**ABOUT THIS EXERCISE**
Among the entries, which lines carry the string "computer"? Copy each of them.

[RECORDS]

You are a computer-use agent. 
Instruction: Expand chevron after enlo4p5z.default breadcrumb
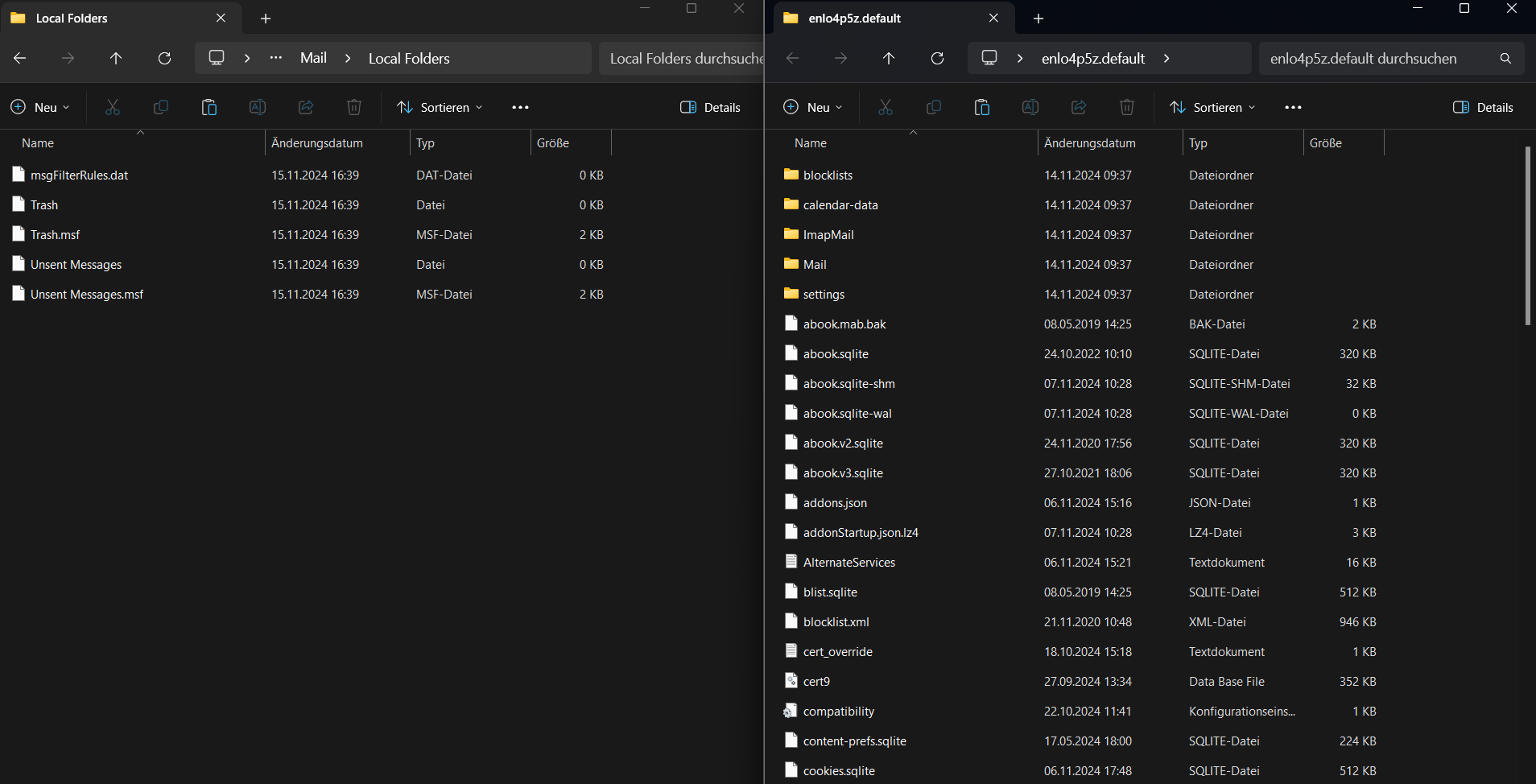pyautogui.click(x=1166, y=58)
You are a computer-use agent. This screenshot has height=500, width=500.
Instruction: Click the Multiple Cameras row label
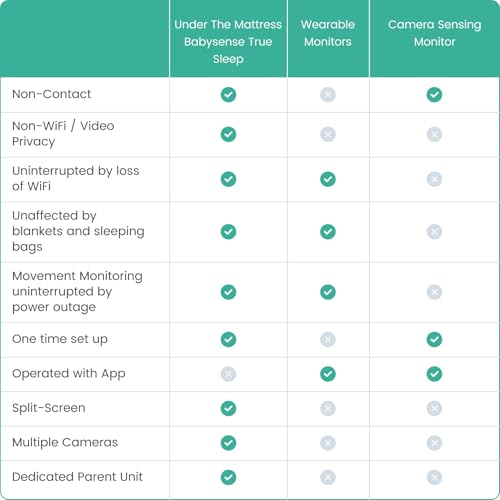tap(65, 442)
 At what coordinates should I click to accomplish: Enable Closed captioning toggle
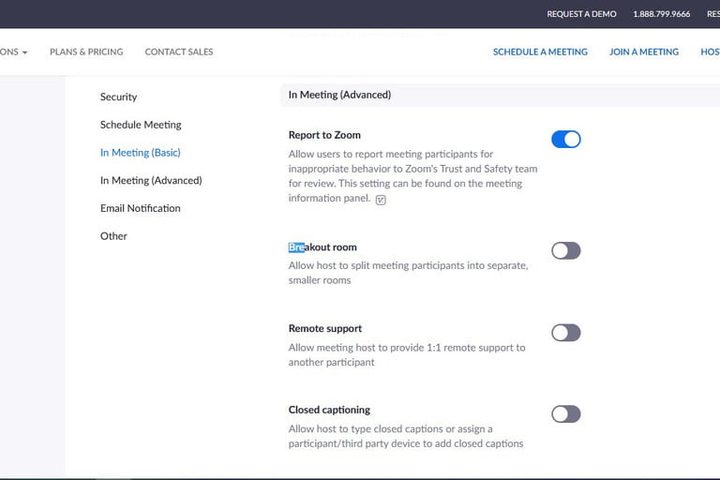click(x=565, y=413)
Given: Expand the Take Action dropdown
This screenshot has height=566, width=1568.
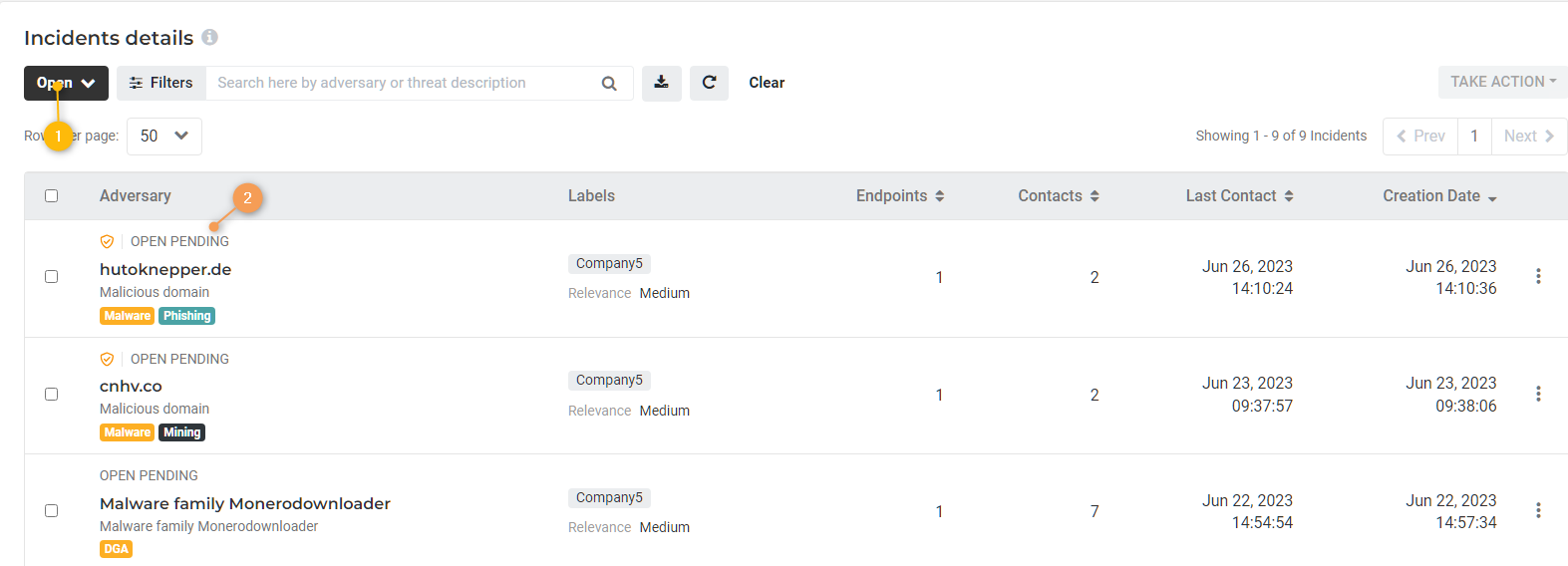Looking at the screenshot, I should tap(1502, 82).
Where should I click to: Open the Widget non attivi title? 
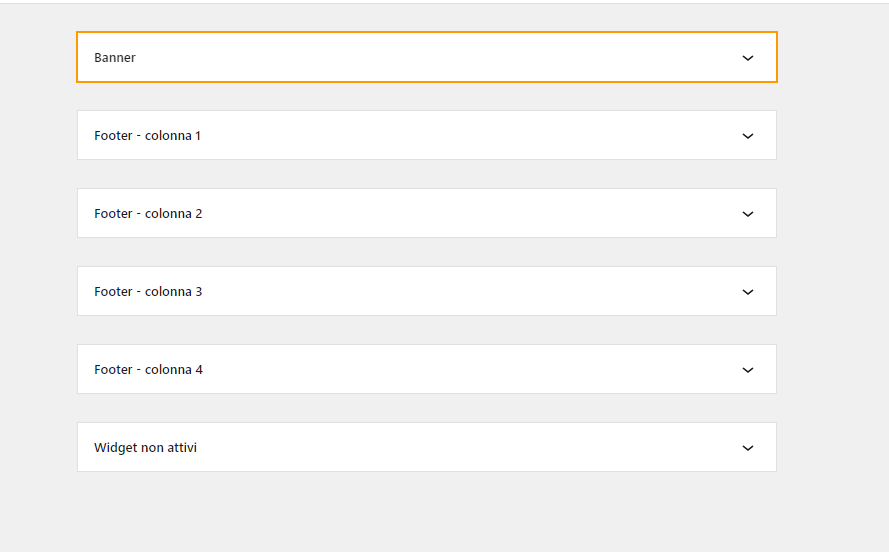[145, 447]
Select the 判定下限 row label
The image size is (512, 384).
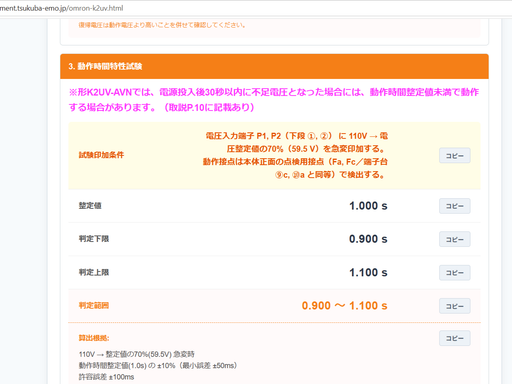[94, 239]
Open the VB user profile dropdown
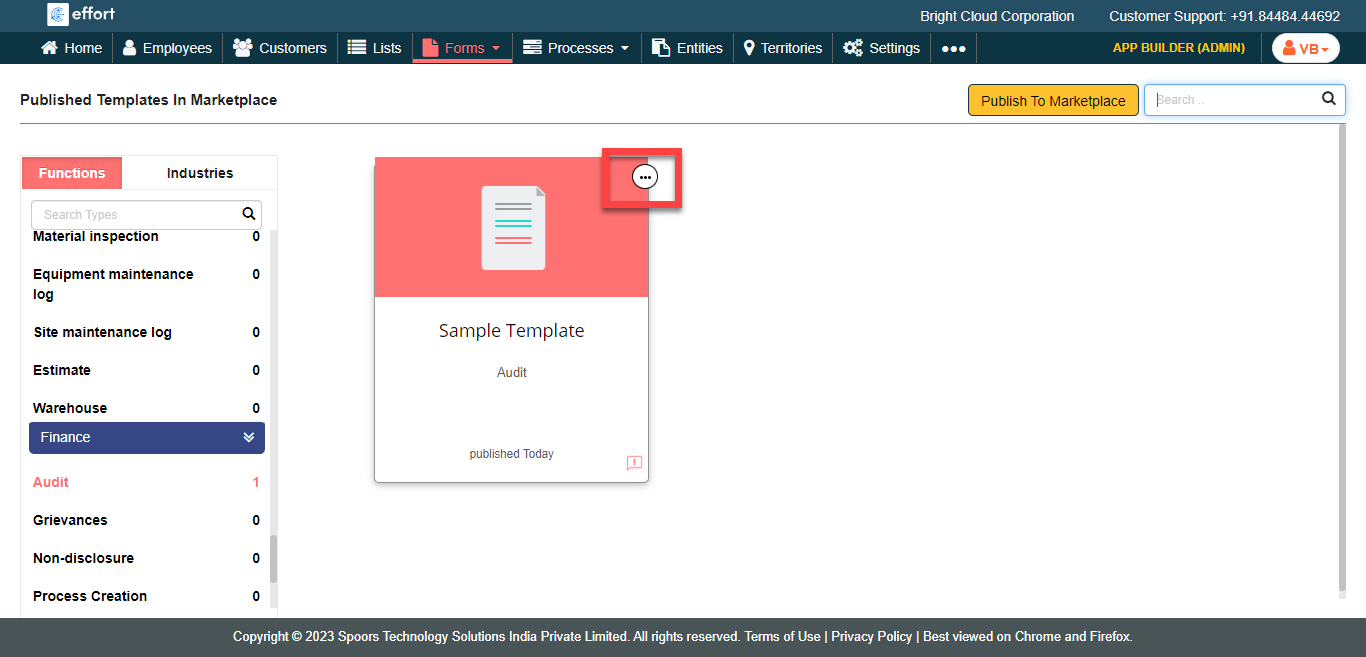The width and height of the screenshot is (1366, 657). click(1305, 48)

[/RECORDS]

**YOUR RESPONSE**
You are a computer-use agent. 
You are a computer-use agent. This screenshot has height=500, width=500.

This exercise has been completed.